The leaders and bureaucrats of the various countries forming the European Union (EU) have, for long, failed to arrive at an agreement to help revive the economy of the EU as a whole. However, when faced with a threat to the safety of their kids, they were quick to arrive at what is being termed as a landmark agreement, which will regulate the manner of production, presentation and packaging of tobacco products in the 27 states that are members of the EU. As is usual with all issues involving the tobacco industry with its powerful lobby in tow, the negotiations proved to be difficult.

The legislation was the last major act of the outgoing president of the Council of the EU, Ireland. Ireland had taken it upon itself to pursue this ruling concerning public health.

At a meeting in Luxembourg, health ministers of the EU member countries, agreed upon a draft legislation aimed at imposing more stringent health warnings about cigarettes, in a combined and unrelenting attempt to control smoking, especially among the youth. The use of cigarettes by adolescents is growing at an alarming rate. As per the European Commission, approximately 70% of smokers begin to smoke before they attain the age of 18 years.
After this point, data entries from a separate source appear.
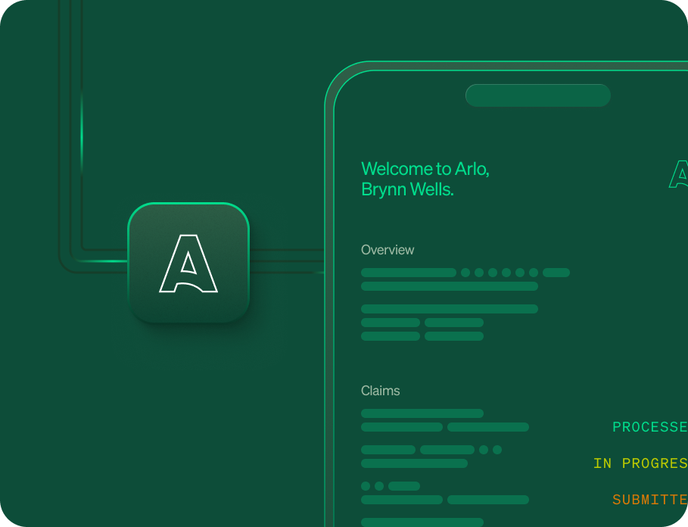Click the short pill after SUBMITTED claim's dots
Screen dimensions: 688x527
(403, 486)
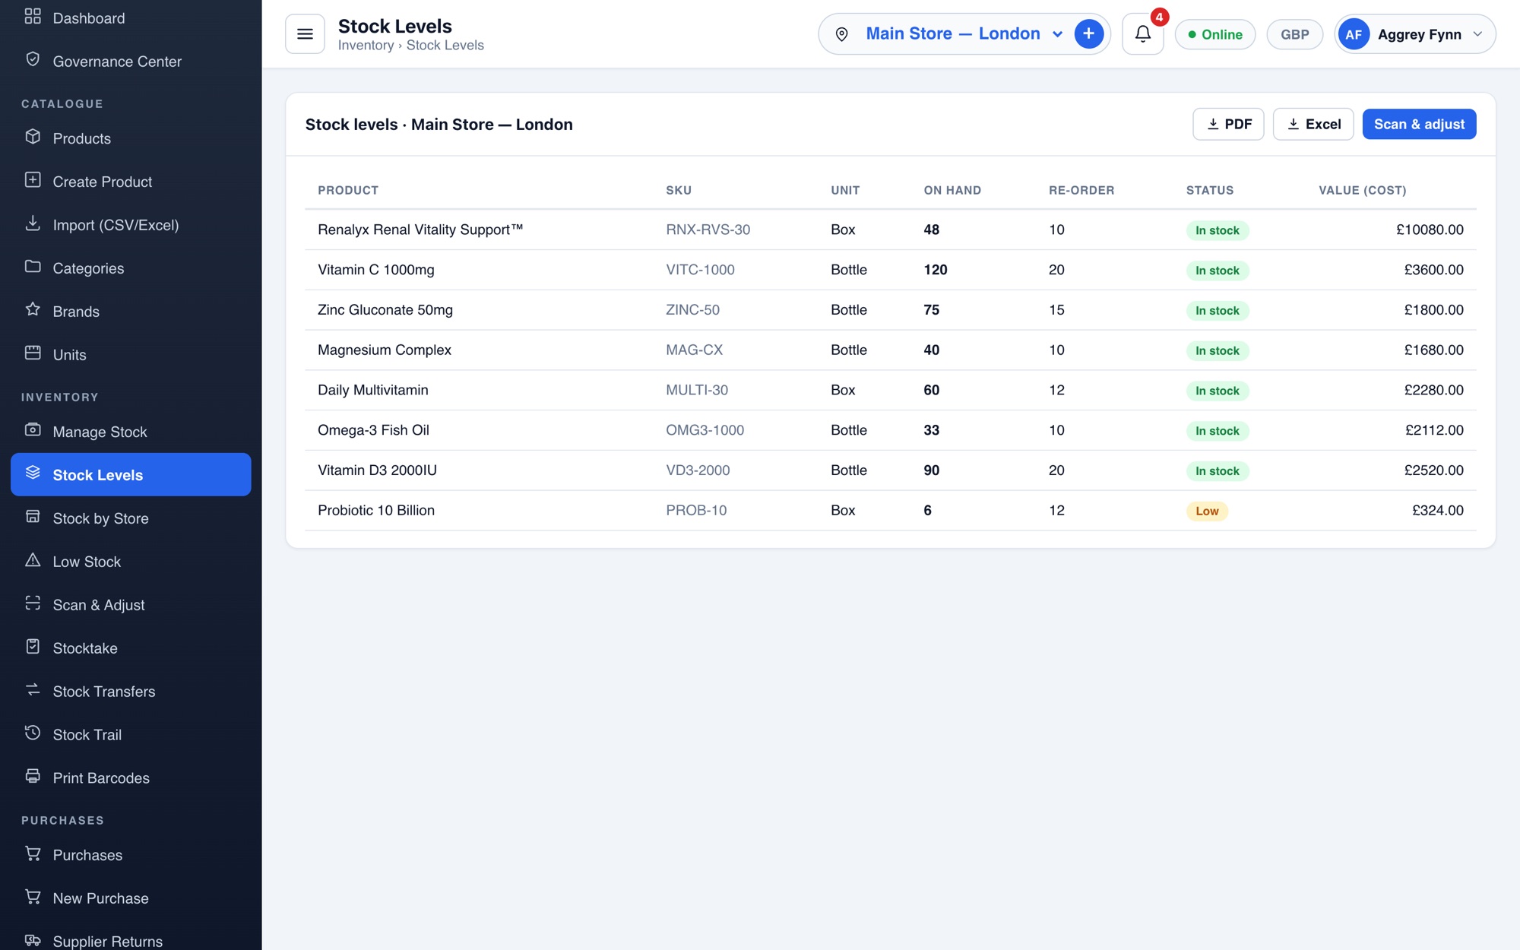The image size is (1520, 950).
Task: Open Governance Center shield icon
Action: 33,60
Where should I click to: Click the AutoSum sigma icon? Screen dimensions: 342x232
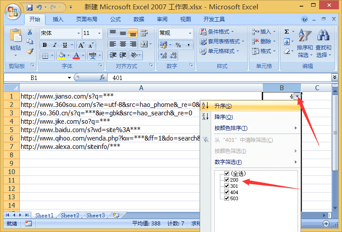point(286,32)
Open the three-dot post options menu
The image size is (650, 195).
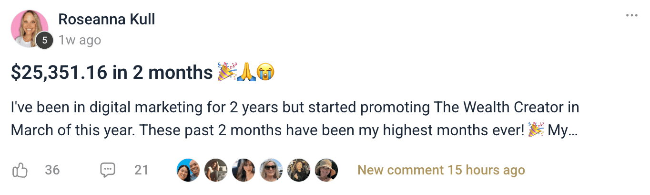pyautogui.click(x=632, y=16)
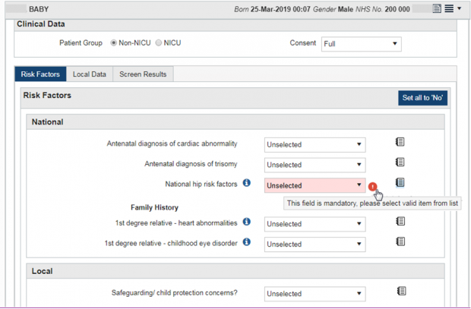
Task: Click the Set all to 'No' button
Action: 422,98
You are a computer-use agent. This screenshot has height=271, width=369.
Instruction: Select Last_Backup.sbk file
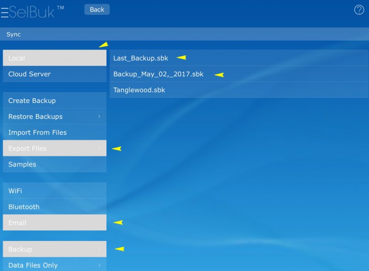(x=141, y=58)
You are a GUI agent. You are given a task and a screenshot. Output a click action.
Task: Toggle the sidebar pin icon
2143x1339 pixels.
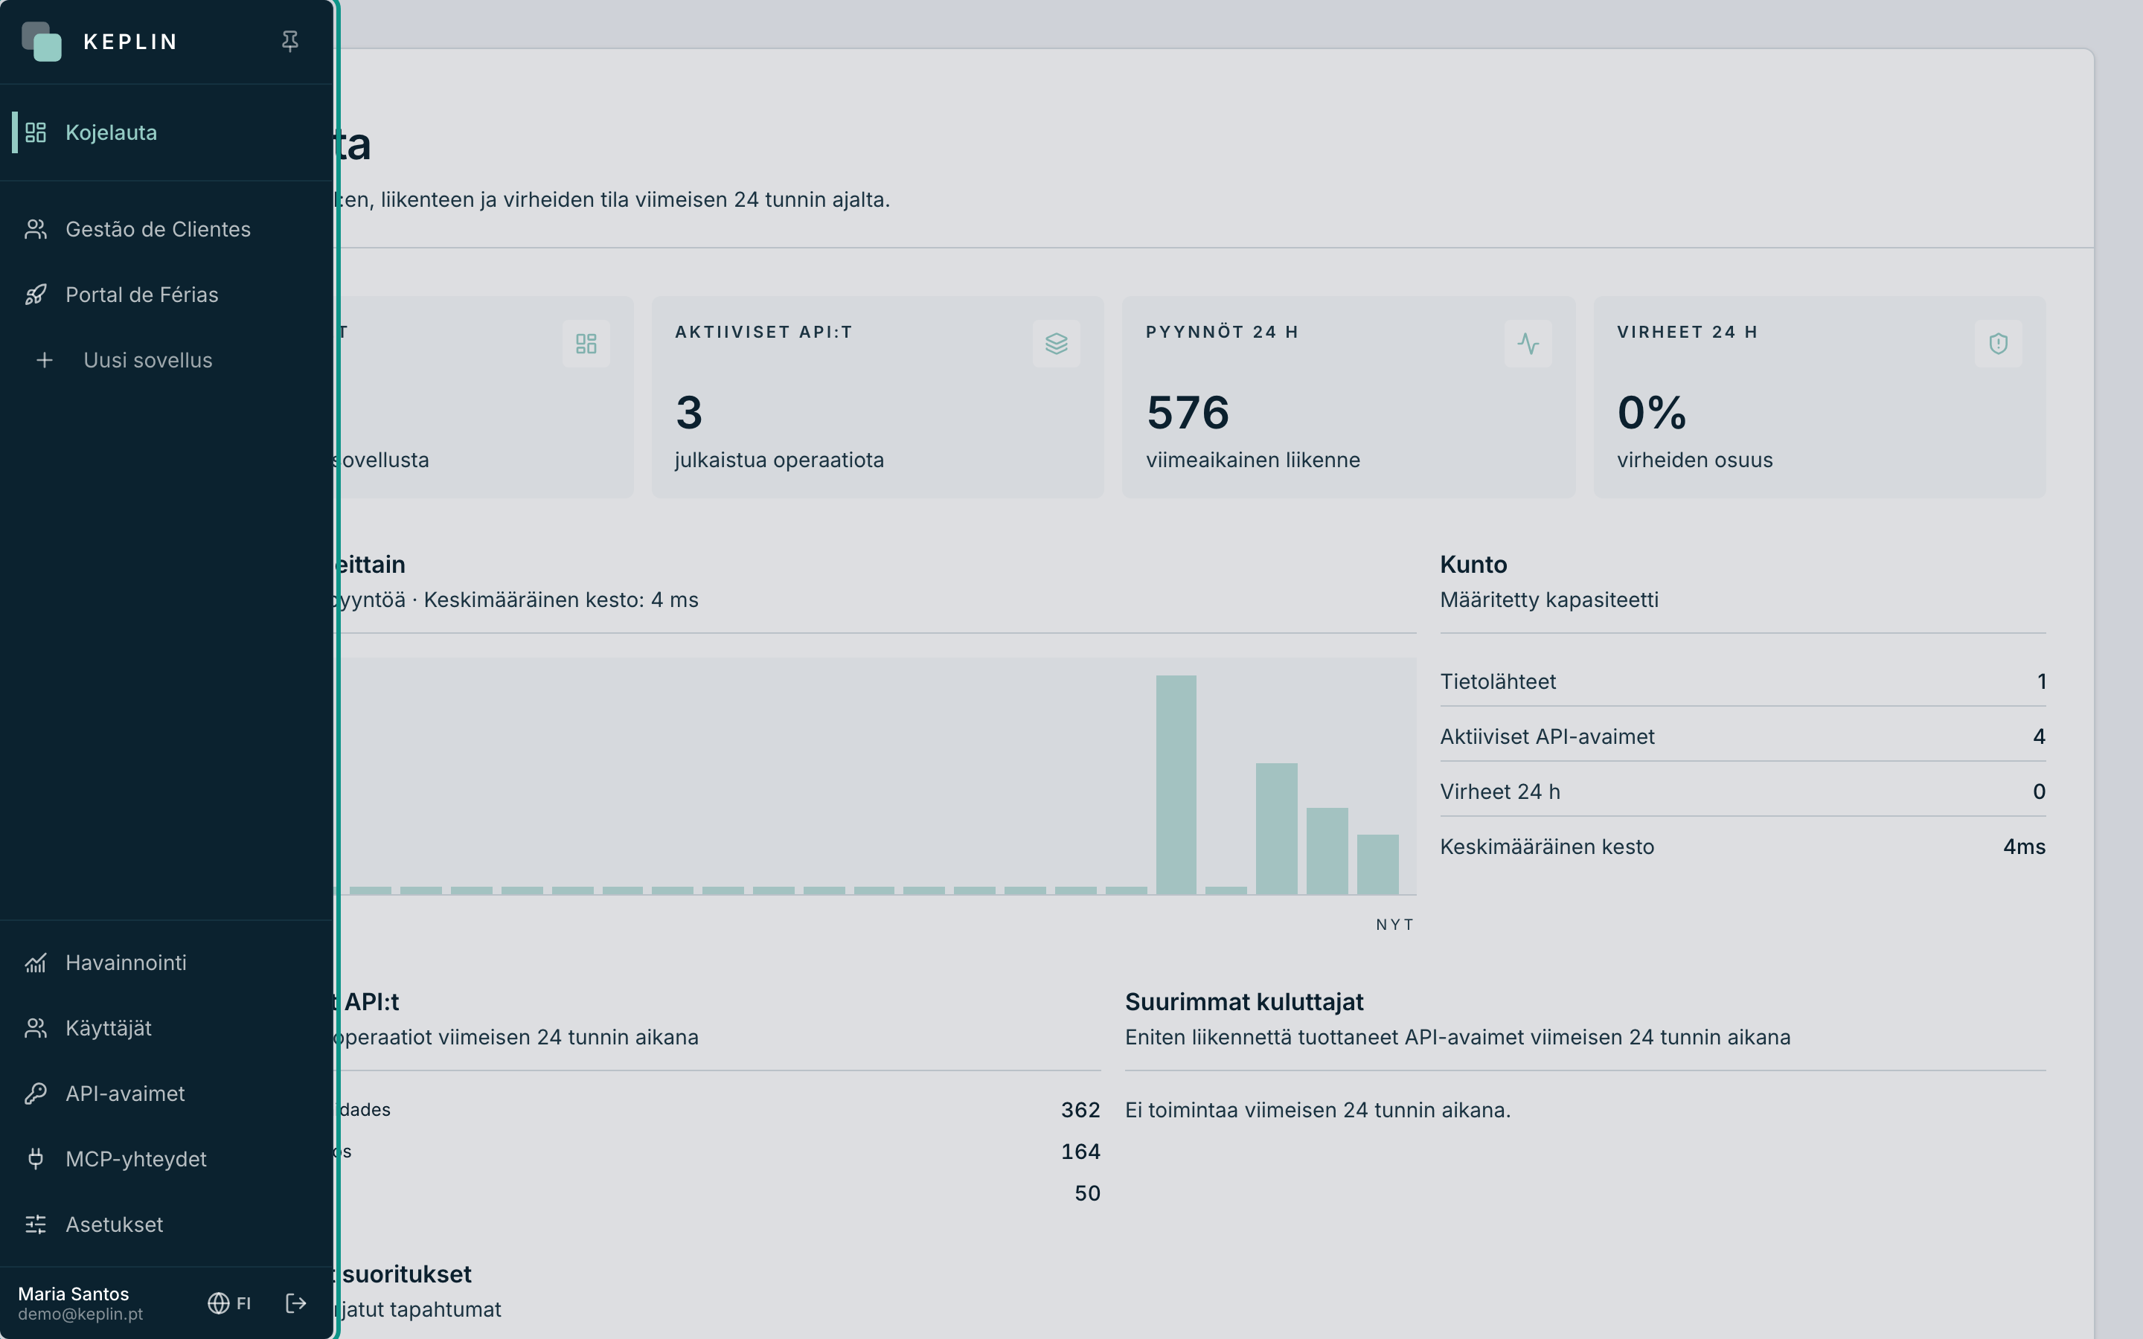(290, 42)
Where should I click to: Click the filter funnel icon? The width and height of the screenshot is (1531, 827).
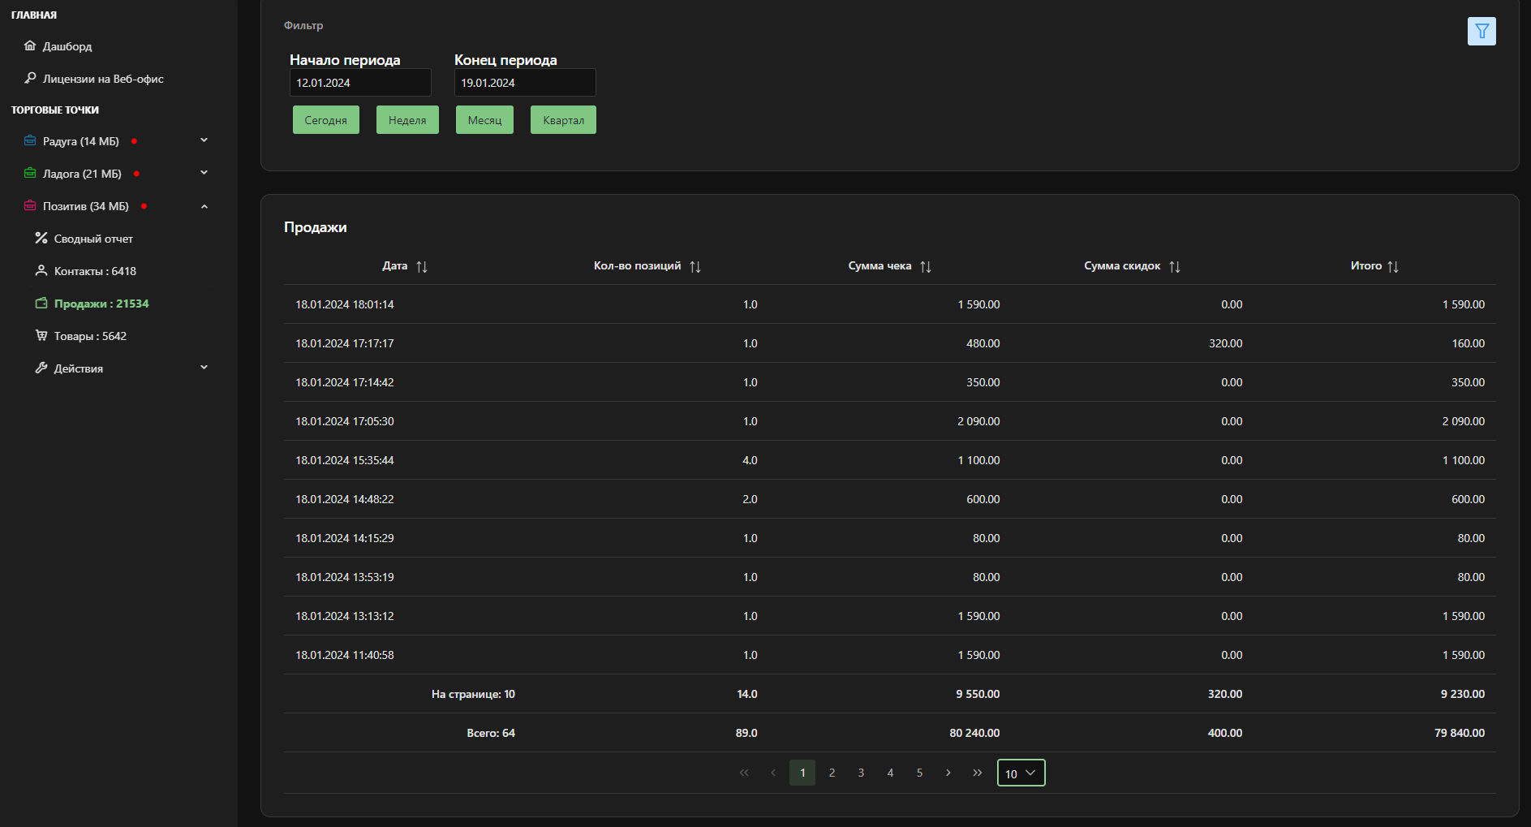pos(1481,32)
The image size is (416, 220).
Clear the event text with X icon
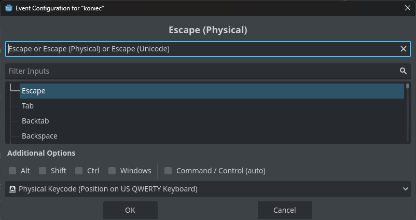pyautogui.click(x=403, y=49)
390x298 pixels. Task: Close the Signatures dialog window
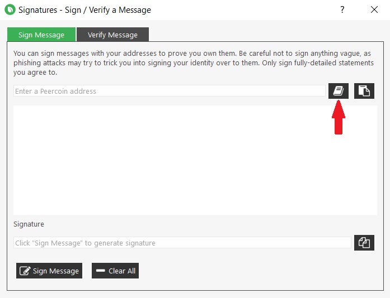(374, 9)
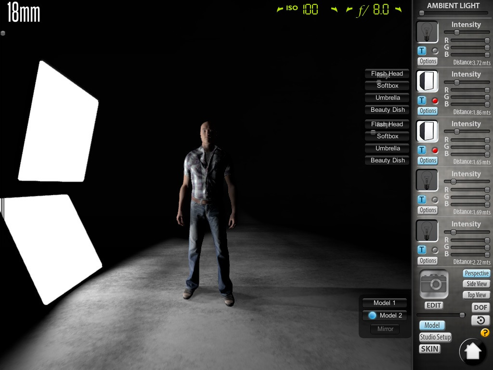The height and width of the screenshot is (370, 493).
Task: Select Model 1
Action: pyautogui.click(x=384, y=303)
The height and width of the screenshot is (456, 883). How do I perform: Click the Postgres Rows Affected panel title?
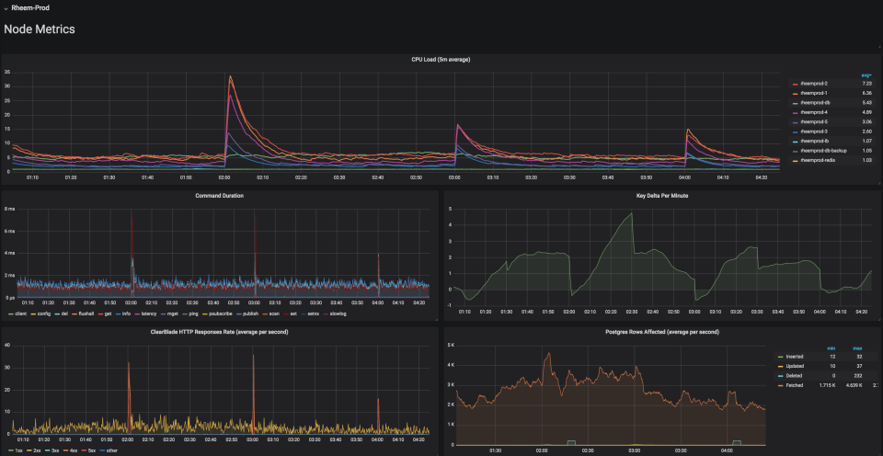(x=662, y=332)

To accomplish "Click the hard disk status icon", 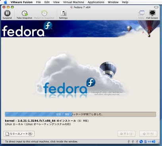I will click(145, 142).
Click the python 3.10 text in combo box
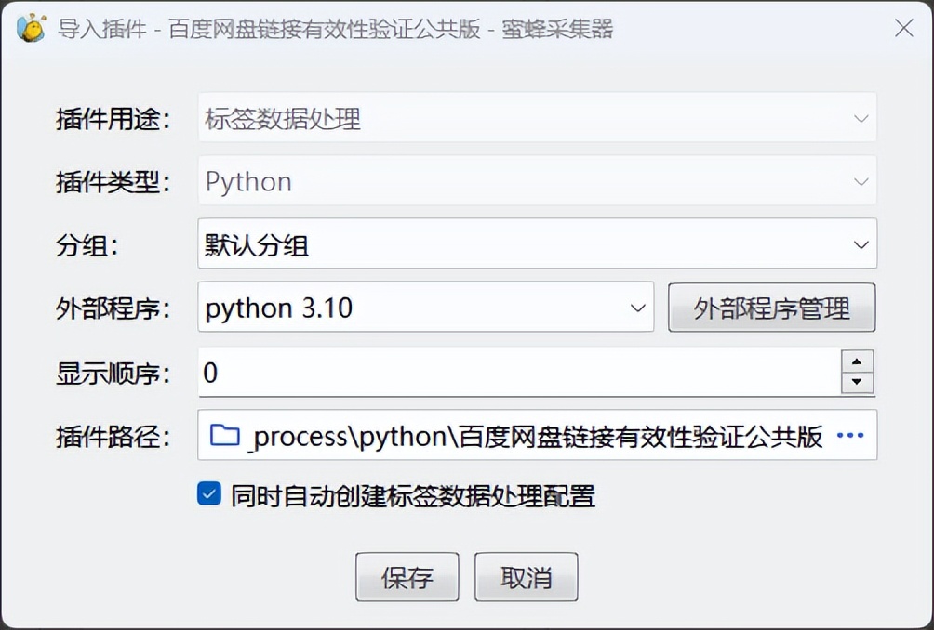 (278, 308)
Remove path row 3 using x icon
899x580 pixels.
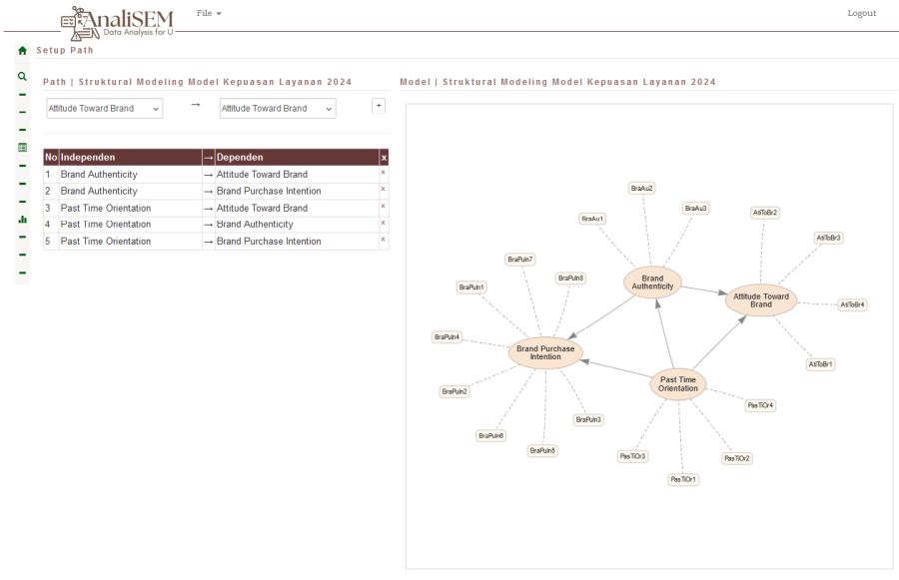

Close to 700,000 Europeans succumb every year to illnesses associated with their use of tobacco products. It is argued by the European Council that more deaths are caused by smoking and the associated cancers, respiratory and other diseases than the mortality resulting from obesity, high cholesterol, drugs, alcohol and high blood pressure.

The preliminary version of the rules mandate that the cigarette packages must display text and graphic warnings showing the dangers associated with the use of tobacco. Such warnings must cover a minimum of 65% of the back and front which is an increase of 20% in the space, presently mandated for text warnings and optional images. The proposal was to cover 75% of the front and back with warning,s which had to be reduced in order to secure a consensus among the members.

The packages also need to clearly state that there are over 70 cancer-causing substances in cigarettes.

The ministers, under the chairmanship of James Reilly, health minister of Ireland also concurred on a prohibition on the sale of cigarettes as well as roll your own tobacco using menthol or fruit flavours as these hold an attraction to young people. It was also resolved to strictly regulate electronic cigarettes containing nicotine and other such products, which are experiencing a tremendous increase in popularity.